Megrez-Omni Technical Report
Boxun Li, Yadong Li, Zhiyuan Li, Congyi Liu, Weilin Liu, Guowei Niu, Zheyue Tan, Haiyang Xu, Zhuyu Yao, Tao Yuan, Dong Zhou, Yueqing Zhuang, Shengen Yan, Guohao Dai, Yu Wang
TL;DR
Megrez addresses the challenge of deploying capable, on-device multimodal language models for edge environments by introducing Megrez-3B-Instruct and Megrez-3B-Omni, a compact LLM with dedicated visual and audio encoders. The approach combines a standard LLaMA-style language backbone with SigLip-400M visual encoding, Whisper-based audio encoding, and a two-stage training regime (pretrain and SFT) plus vision/audio alignment and omni instruction tuning, enabling strong performance across text, image, and audio tasks at edge-scale.
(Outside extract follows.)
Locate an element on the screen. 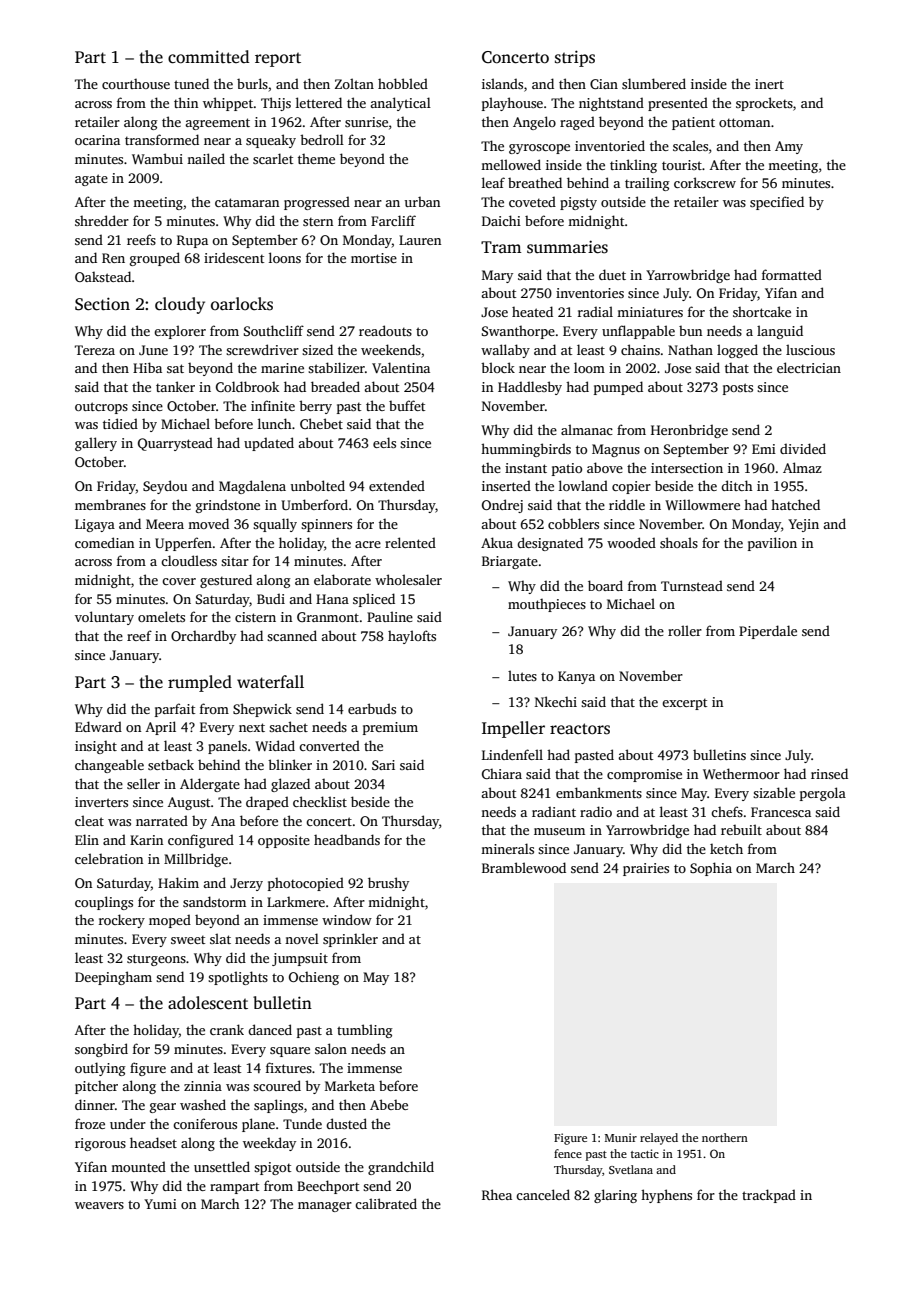 The width and height of the screenshot is (924, 1308). crank is located at coordinates (227, 1029).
Key contributions include state-of-the-art results for a 3B on-device Omni model on multiple vision benchmarks, competitive language and OCR results, and an open-source release to accelerate edge-side omni-modal AI research. The work demonstrates the practical impact of careful data curation, modality alignment, and efficient training strategies for deploying robust, low-latency multimodal LLMs on resource-constrained devices.
Abstract
In this work, we present the Megrez models, comprising a language model (Megrez-3B-Instruct) and a multimodal model (Megrez-3B-Omni). These models are designed to deliver fast inference, compactness, and robust edge-side intelligence through a software-hardware co-design approach. Megrez-3B-Instruct offers several advantages, including high accuracy, high speed, ease of use, and a wide range of applications. Building on Megrez-3B-Instruct, Megrez-3B-Omni is an on-device multimodal understanding LLM that supports image, text, and audio analysis. It achieves state-of-the-art accuracy across all three modalities and demonstrates strong versatility and robustness, setting a new benchmark for multimodal AI models.